* [What the task asks]: Lines with the word "computer" in them must be copied from the records below.

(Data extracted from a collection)
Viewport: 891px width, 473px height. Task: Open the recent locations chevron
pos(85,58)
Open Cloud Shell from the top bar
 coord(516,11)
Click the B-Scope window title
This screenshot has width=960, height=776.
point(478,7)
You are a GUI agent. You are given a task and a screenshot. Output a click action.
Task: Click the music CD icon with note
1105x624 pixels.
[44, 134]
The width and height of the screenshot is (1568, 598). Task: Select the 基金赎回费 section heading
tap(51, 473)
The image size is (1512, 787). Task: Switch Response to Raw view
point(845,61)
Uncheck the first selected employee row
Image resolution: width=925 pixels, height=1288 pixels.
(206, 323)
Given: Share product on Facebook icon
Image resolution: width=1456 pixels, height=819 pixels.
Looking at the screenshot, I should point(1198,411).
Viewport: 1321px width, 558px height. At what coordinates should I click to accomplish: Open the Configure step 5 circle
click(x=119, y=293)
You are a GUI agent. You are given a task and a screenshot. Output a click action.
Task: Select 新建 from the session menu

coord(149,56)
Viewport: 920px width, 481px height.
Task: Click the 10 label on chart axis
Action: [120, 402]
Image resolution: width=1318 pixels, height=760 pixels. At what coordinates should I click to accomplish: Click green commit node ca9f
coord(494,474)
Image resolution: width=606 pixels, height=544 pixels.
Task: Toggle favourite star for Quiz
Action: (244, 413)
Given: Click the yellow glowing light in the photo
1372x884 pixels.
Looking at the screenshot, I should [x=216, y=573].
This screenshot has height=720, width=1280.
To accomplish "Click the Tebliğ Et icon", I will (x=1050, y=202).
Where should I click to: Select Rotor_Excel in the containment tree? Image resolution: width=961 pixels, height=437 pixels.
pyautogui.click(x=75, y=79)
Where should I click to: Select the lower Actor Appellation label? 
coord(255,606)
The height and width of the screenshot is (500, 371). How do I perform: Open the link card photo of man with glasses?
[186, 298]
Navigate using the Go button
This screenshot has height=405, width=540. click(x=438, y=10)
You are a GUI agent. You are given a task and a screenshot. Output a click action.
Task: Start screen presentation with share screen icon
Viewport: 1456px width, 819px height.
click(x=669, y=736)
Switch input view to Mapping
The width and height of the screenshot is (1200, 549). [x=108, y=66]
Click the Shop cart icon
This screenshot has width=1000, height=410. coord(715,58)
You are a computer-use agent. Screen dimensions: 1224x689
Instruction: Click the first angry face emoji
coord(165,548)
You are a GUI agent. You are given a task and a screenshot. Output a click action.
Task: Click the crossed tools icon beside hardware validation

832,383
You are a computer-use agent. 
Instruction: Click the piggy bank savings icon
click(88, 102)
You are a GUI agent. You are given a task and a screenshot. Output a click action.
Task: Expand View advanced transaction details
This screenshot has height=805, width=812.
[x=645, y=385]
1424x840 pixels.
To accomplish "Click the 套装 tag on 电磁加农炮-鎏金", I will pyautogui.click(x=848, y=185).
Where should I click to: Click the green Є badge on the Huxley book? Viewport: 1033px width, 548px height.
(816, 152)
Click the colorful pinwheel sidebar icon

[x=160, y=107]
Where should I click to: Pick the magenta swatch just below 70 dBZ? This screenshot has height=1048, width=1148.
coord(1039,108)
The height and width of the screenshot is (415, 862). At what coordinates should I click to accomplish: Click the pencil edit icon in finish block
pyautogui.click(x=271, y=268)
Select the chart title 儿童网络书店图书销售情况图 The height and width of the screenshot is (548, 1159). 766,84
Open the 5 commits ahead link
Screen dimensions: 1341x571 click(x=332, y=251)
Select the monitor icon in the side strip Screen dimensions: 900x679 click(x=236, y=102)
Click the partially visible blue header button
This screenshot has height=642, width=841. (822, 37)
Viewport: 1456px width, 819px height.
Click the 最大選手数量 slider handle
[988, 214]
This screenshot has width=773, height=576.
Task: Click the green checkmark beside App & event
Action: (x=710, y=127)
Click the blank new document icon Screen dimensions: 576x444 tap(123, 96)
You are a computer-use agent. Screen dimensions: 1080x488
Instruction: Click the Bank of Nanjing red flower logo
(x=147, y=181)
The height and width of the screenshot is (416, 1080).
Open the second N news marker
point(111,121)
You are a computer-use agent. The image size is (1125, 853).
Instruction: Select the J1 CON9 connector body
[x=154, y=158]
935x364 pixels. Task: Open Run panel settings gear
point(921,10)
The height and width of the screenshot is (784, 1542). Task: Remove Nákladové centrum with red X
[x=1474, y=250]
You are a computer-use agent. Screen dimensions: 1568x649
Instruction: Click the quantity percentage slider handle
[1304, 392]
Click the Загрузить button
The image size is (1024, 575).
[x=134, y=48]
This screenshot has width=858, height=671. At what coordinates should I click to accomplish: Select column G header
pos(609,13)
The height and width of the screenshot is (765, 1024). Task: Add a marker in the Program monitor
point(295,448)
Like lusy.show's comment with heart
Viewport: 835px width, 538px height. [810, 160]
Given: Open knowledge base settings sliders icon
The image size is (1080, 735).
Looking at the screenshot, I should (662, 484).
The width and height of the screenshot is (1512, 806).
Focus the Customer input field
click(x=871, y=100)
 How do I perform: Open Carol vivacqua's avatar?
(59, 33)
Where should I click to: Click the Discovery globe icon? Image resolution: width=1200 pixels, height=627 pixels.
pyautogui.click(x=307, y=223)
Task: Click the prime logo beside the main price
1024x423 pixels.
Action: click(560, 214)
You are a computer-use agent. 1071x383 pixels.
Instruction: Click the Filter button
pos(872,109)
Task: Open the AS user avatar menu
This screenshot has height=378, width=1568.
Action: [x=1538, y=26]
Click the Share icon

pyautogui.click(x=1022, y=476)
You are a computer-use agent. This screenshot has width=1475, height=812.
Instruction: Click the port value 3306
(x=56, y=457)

* [Task answer]:
You are a computer-use agent. Screen dimensions: 1224x689
You are a computer-use agent. 
You are a computer-use agent. Screen dimensions: 1080x488
You are a computer-use agent. The image size is (1125, 853).
You are a computer-use agent. Screen dimensions: 1568x649
You are a computer-use agent. 1071x383 pixels.
You are a computer-use agent. This screenshot has width=1475, height=812.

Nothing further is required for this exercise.